Obra retrata memória da escravidão em Cuba

01/02/2016 21:06

“Um escravo era apenas um pedaço de carne malcheirosa e mais nada. Um negro era uma besta de carga, um bicho, um bruto, um ladrão, uma alimária, um saco de carvão... Apenas uma peça” (p. 23)

Cachorro Velho sempre foi escravo e, agora, em sua velhice, era porteiro da velha fazenda em que sempre trabalhou, onde passou toda a sua vida em meio aos canaviais.

“Havia sido ágil, forte, montava os cavalos de um salto, mergulhava até o fundo do rio. Agora era só um ancião pensando em coisas do passado” (p. 44)

Com a velhice avançando, passa os dias em meio a lembranças de seu passado, tentando descobrir qual o seu verdadeiro nome; lembrando histórias que os amigos contavam sobre a África, o continente tão distante de onde sabe ter raízes profundas, que de tão belo nem parecia ser real; tentando lembrar como era o rosto de sua mãe, de quem nunca esqueceu o cheiro do peito.

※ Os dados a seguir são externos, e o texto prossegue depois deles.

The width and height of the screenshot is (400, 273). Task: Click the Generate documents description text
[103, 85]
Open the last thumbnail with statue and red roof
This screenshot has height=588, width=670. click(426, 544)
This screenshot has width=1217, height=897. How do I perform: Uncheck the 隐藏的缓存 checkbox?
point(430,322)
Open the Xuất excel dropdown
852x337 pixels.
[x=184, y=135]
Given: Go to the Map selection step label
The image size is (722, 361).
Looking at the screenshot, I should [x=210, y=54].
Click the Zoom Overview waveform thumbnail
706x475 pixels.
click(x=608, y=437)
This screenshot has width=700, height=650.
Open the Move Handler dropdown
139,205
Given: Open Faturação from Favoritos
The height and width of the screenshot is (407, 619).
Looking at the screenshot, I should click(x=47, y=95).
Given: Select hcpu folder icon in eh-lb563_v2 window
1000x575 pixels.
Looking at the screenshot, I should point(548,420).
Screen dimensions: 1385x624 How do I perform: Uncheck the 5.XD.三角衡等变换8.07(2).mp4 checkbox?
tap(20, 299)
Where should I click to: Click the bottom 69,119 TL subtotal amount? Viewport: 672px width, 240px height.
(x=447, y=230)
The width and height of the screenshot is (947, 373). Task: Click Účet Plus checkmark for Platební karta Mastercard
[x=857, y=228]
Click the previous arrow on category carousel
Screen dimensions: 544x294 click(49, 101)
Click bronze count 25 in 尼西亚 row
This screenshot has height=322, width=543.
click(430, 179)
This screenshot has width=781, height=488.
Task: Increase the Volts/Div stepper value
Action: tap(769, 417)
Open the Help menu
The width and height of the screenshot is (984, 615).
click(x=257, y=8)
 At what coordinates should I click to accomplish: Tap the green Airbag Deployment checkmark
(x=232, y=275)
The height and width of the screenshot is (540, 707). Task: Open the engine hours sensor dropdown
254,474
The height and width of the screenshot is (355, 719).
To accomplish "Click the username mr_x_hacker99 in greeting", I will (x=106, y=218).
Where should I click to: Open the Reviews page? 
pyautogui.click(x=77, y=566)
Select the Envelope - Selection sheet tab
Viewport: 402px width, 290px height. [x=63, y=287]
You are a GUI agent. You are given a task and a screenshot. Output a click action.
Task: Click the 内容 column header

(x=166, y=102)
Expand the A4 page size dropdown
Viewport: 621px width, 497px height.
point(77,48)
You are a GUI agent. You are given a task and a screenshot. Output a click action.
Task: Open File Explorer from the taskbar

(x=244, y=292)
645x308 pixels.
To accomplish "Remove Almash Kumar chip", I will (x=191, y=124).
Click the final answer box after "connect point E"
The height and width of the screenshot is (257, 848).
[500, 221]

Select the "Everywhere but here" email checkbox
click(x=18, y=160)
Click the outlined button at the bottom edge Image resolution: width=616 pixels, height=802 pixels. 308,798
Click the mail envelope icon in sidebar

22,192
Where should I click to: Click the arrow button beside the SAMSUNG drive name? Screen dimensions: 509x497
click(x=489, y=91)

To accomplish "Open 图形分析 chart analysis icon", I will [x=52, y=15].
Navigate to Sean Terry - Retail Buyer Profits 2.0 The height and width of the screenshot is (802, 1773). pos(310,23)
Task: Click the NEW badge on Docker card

“O ancião apertava os olhos até sentir dor, mas não conseguia se lembrar de absolutamente nada. Tentava resgatar o rosto e o odor amado do meio de tantas lembranças que torturavam sua mente. Em vão. Depois de tanto tempo e sofrimento, sua velha cabeça parecia esquecer tudo” (p. 68)

Dividido em pequenos capítulos que acompanham o exercício da memória de Cachorro Velho, a continuidade e a ruptura de suas lembranças, o idoso passa a limpo, entre lembrar e esquecer, os rituais entre os negros; a magia da natureza; a perda dos companheiros para o suicídio e para a violência; e o quanto suas vidas sempre dependeram do patrão, o qual considerava mais poderoso que Deus.

Certo dia, Cachorro Velho se depara com uma pequena negra em fuga, Aísa, uma criança de 10 anos, cuja vulnerabilidade e coragem o remetem à sua própria juventude, em que sentia desejo de fugir, mas na mesma medida o solapava o medo da morte e dos castigos. E sentia o mesmo temor por Aísa, que, em fuga, estaria vulnerável aos cães e à morte, mas, ainda assim, a fuga da menina é capaz de revolucionar a vida do velho já à beira da morte, que acompanhara a luta de tantos outros escravos para chegar ao Quilombo El Colíbrio, cuja distância e aura libertadoras fazem-no parecer inatingível, mas mesmo assim os escravos não desanimavam de tentar alcançá-lo.

Mais que uma estória descritiva e repleta de pequenos acontecimentos que permearam a vida de um escravo, esse romance é uma tentativa de reconstrução da história de uma nação de negros, cuja própria identidade hoje pode ser reconstruída por meio das narrativas autorrepresentativas, dado que a autora, a cubana Teresa Cárdenas, é descendente de escravos cubanos.

Para o historiador Jacque Le Goff, a memória é muito mais que uma conquista, é um instrumento de poder, donde se pode remontar à construção da identidade de um povo cujo passado fora usurpado, e que, neste caso, por meio da literatura, pode-se, enfim, criar seu próprio patrimônio, resistência e identidade.

Teresa Cárdenas é um dos maiores nomes da literatura cubana. Este livro venceu o Prêmio Casa de las Américas.